Effect of transforming growth factor beta on parathyroid hormone receptor binding and cAMP formation in rat osteosarcoma cells

• Published in: Journal of bone and mineral research Vol. 7; no. 5; p. 541
• Main Authors: Seitz, P K, Zhu, B T, Cooper, C W
• Format: Journal Article
• Language: English
• Published: United States 01.05.1992
• Subjects: Animals; Cyclic AMP - biosynthesis; DNA - analysis; Osteosarcoma - metabolism; Parathyroid Hormone - metabolism; Protein Biosynthesis; Rats; Receptors, Cell Surface - drug effects; Receptors, Cell Surface - metabolism; Receptors, Parathyroid Hormone; Transforming Growth Factor beta - pharmacology; Tumor Cells, Cultured
• ISSN: 0884-0431
• DOI: 10.1002/jbmr.5650070510

Transforming growth factor beta (TGF-beta) is now recognized as an important growth regulator and modulator in bone, where it apparently acts in an autocrine or paracrine fashion. In an effort to help elucidate how TGF-beta may interact with parathyroid hormone (PTH) to influence bone turnover, we examined the idea that TGF-beta might alter the number or affinity of PTH receptors in osteoblastic bone cells, PTH receptor binding was assessed in cultured ROS 17/2.8 cells using [125I]PTHrP-(1-34) as labeled ligand.

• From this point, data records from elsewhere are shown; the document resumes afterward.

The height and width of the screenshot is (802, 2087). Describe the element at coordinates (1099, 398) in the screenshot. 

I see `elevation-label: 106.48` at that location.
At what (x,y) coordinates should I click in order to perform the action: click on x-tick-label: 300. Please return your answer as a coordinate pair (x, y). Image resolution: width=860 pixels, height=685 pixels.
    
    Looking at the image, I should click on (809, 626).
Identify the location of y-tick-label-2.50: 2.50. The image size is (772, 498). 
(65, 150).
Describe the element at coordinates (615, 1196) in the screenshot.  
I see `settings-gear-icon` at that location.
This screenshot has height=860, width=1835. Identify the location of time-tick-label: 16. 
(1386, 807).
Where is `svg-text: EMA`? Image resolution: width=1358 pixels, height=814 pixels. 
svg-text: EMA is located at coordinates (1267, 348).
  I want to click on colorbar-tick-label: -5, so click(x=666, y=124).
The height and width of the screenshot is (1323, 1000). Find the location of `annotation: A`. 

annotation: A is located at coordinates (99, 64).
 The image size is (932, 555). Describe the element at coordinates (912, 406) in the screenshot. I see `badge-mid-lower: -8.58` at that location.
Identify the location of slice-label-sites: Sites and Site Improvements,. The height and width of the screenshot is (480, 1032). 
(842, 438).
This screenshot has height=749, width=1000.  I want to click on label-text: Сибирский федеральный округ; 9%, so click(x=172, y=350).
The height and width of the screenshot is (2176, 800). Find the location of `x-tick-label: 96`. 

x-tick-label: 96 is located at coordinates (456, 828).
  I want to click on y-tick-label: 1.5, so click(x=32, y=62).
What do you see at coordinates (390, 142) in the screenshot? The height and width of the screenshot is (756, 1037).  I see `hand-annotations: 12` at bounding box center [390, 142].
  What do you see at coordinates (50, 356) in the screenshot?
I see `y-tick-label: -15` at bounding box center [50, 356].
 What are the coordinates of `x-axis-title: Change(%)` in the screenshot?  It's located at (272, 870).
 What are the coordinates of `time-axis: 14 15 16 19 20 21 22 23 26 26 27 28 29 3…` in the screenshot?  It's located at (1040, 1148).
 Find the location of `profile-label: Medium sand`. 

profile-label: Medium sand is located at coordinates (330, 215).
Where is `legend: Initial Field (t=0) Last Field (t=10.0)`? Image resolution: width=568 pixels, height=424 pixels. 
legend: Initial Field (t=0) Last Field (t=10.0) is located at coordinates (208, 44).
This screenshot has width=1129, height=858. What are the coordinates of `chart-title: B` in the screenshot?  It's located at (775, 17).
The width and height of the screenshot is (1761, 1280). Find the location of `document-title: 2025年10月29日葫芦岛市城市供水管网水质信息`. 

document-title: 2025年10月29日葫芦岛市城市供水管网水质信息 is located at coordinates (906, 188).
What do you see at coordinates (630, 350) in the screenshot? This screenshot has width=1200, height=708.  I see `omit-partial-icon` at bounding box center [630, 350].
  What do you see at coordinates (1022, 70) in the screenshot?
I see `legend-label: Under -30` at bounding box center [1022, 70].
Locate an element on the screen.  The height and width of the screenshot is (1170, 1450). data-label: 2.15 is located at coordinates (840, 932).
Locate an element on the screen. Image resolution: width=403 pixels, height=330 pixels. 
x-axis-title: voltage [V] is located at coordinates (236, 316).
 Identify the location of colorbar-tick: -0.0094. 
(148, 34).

Specific binding to intact cells was measured in the presence of up to 1 microM unlabeled rPTH-(1-34), and cAMP in cell extracts was determined by RIA. Incubation of ROS cells with 2 ng/ml of TGF-beta for the maximally effective time of 3 days increased the number of PTH binding sites (Bmax) by 47 +/- 13%, with no change in the KD (3 nM). TGF-beta also increased the intracellular cAMP response to 0.3 nM rPTH-(1-34) (ED50) by 53 +/- 22%. Both effects were dose dependent, with 1-4 ng/ml of TGF-beta producing maximal effects, and both effects were blocked by the protein synthesis inhibitor cycloheximide (2-5 microM). Since TGF-beta induced comparable increases in both PTH binding and cAMP formation, the findings suggest that TGF-beta can increase the number of functional PTH receptors in cultured ROS 17/2.8 cells. This effect may reflect an action of TGF-beta to slow replication and promote differentiated functions in these cells.